例えば、魚卵とよく結び付けられてしまう痛風(ある日突然、指の付け根や関節などに激痛が走り、最悪歩けなくなる怖い病気です・・・)ですが、痛風は、体の中の尿酸の値(濃度)があがり、尿酸が結晶化することで関節などに沈着、炎症を起こして激痛を伴う病気。原因としてはストレス、運動不足なども挙げられますが、「ぜいたく病」ともいわれるように食べすぎ、飲みすぎが主な原因とされます。尿酸値をあげてしまうものとして、飲酒(ビールなど)が知られますが、魚卵もその一つとされてきました。体内で分解されることで尿酸へと変わるプリン体を多く含むから、というのがその理由。でも実は、イクラのプリン体の含有量は、プリン体を多く含むとされる食品と比較するとそれほど多くはないのです。例えば、プリン体を多く含む食品として白子が知られていますが、白子のプリン体含有量は100グラムあたり300ミリグラム。レバーは100グラムあたり200~300ミリグラムのプリン体を含んでいます。一方、イクラのプリン体含有量は100グラム当たり約4ミリグラム~15ミリグラム程度。プリン体が多いどころか白子やレバーと比べると圧倒的に少ないのです。(ちなみに魚卵の中ではタラコはプリン体を多く含むのですが、その値は100グラムあたり120ミリグラムとなっています。)

イクラ丼

さらに、イクラがいくら美味しいからと言って、一度に何百グラムも食べる人はあまりいないと思います。イクラ丼の上にのっているイクラの量の目安は約50グラム。一食分を美味しくいただいたとしても、プリン体的に見れば、安心して食べられるというわけです。

プリン体とは別の話として、イクラを含む魚卵はコレストロール含有量が多いので、体によくないというのも長らく信じられてきていますが、これも正確ではなく、魚卵に含まれるコレストロールの正体は多価不飽和脂肪酸であり、体に悪いどころかむしろ血液をサラサラにしたり、悪玉コレストロールや中性脂肪を減らしてくれる働きがあるとされているのです。体に悪いどころかむしろ体に良い、高栄養価の食べ物だったというわけ。

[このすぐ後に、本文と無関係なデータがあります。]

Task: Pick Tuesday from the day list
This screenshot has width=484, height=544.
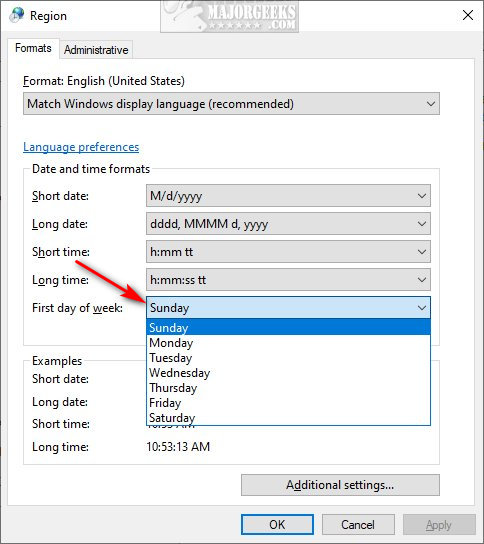Action: (288, 358)
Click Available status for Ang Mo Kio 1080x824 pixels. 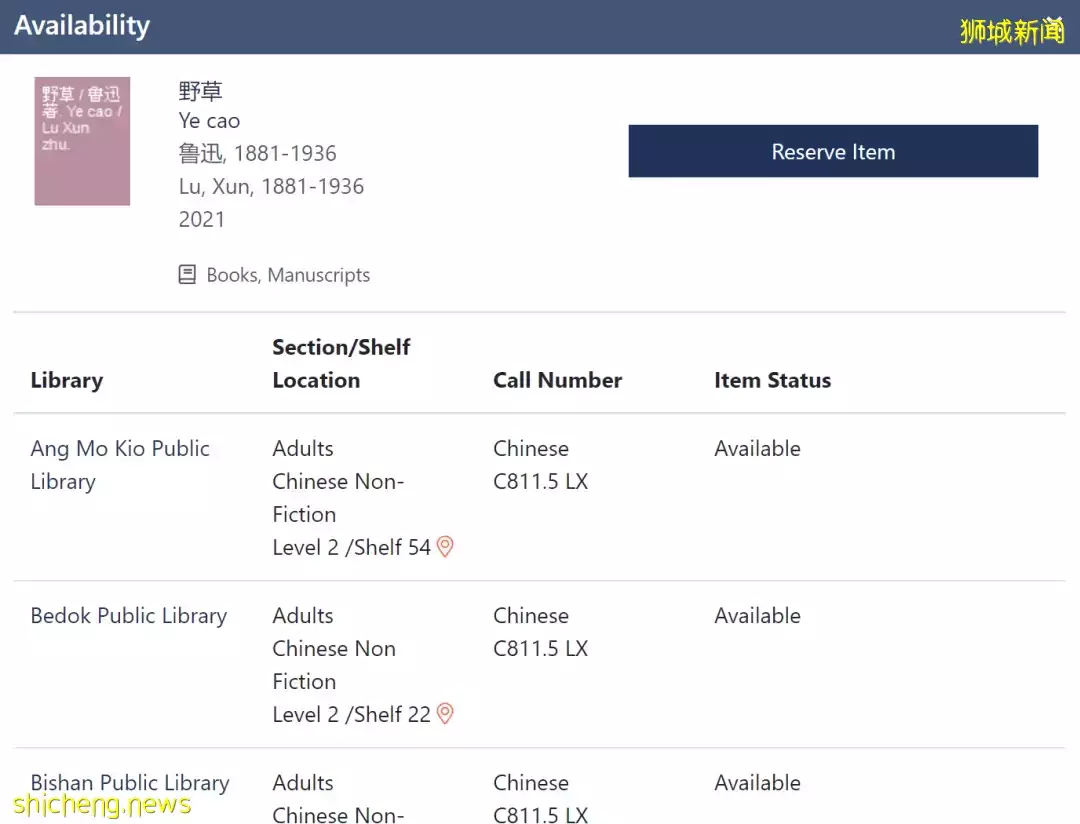click(x=757, y=449)
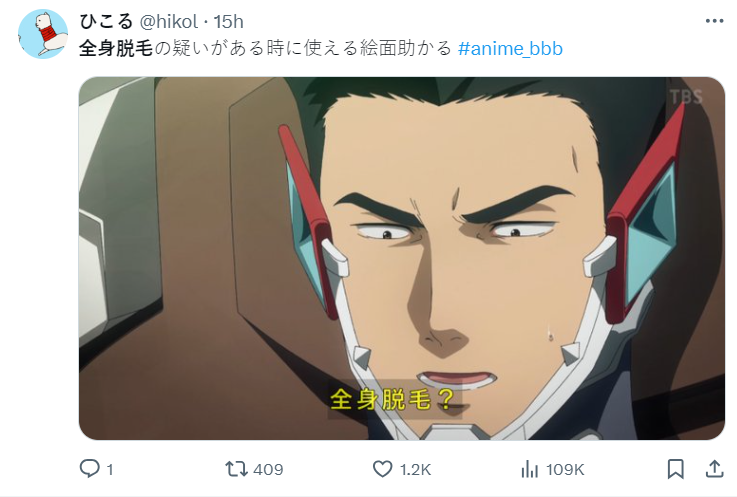Open the three-dot more options menu
Screen dimensions: 737x497
tap(714, 21)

もちろん、塩分を多く含む食べ物であるのは事実ですし、おいしさのあまりご飯やお酒が進んでしまうので、その点についてはお気を付けくださいね!!!

イクラ丼
イクラ丼
イクラ
海鮮丼のイクラ
イクラ
醤油漬けのイクラになる前の鮭の卵

40度前後のぬるま湯で優しく一粒一粒ほぐしてから、醤油や、酒、みりんなどを入れた調味液に漬けるだけで、最高においしいイクラ漬けが出来上がります。スーパーマーケットなどで見かけたらぜひ試してみてくださいね!瓶詰などを買うことを考えるとかなりリーズナブルに、おいしいイクラが食べられます!市販のものと違い、甘みなどの調整ができるのもポイント!